What the task requires: Render the records below as a JSON list of strings, one string per line with blank lines skipped, covering everything from the line containing "You are a computer-use" down to the end of the records. Leave the pictures out.

Input rows:
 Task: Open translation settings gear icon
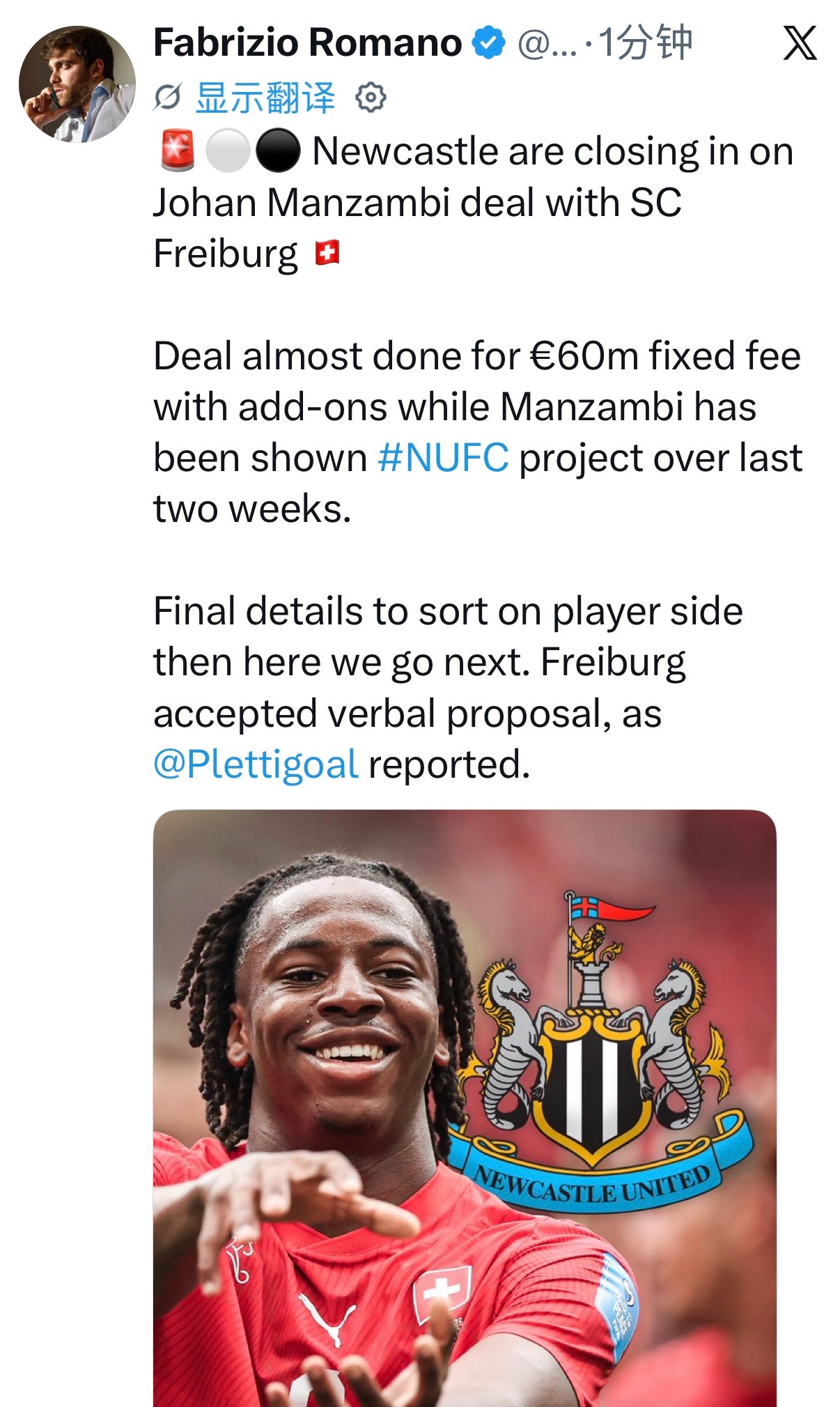(x=371, y=98)
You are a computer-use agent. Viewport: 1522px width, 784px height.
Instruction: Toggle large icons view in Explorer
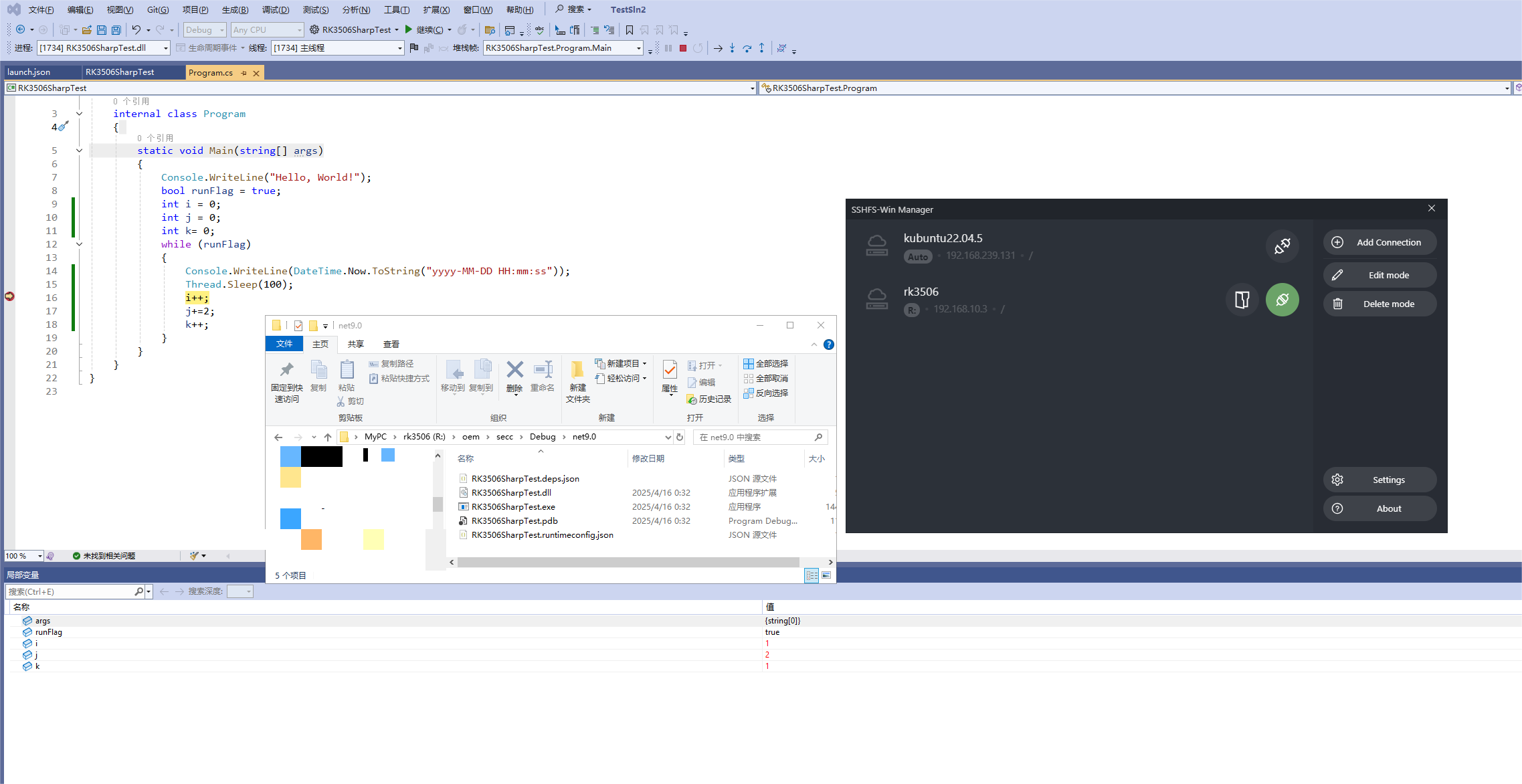click(827, 575)
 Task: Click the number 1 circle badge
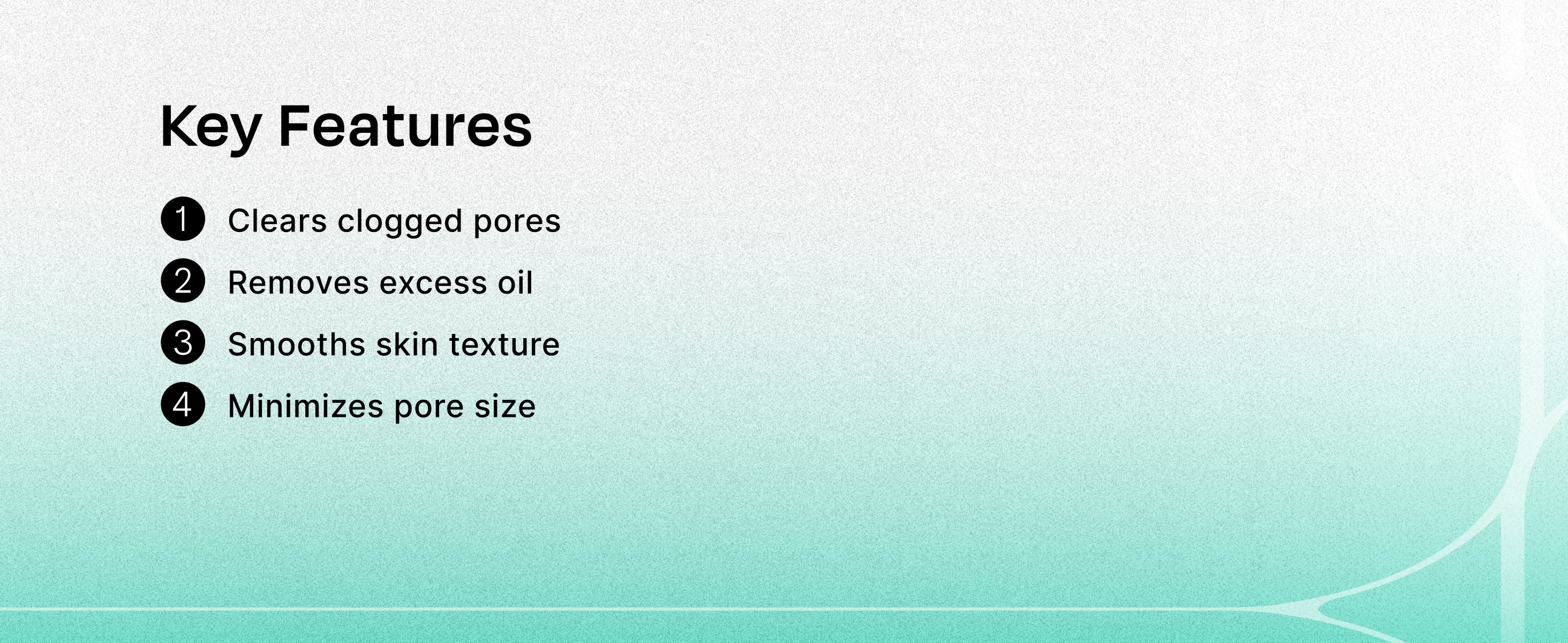tap(183, 219)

Result of the exercise:
[
  "You are a computer-use agent. Viewport: 1522px width, 784px height.",
  "Instruction: Toggle large icons view in Explorer",
  "click(827, 575)",
  " Task: Click the number 1 circle badge",
  "tap(183, 219)"
]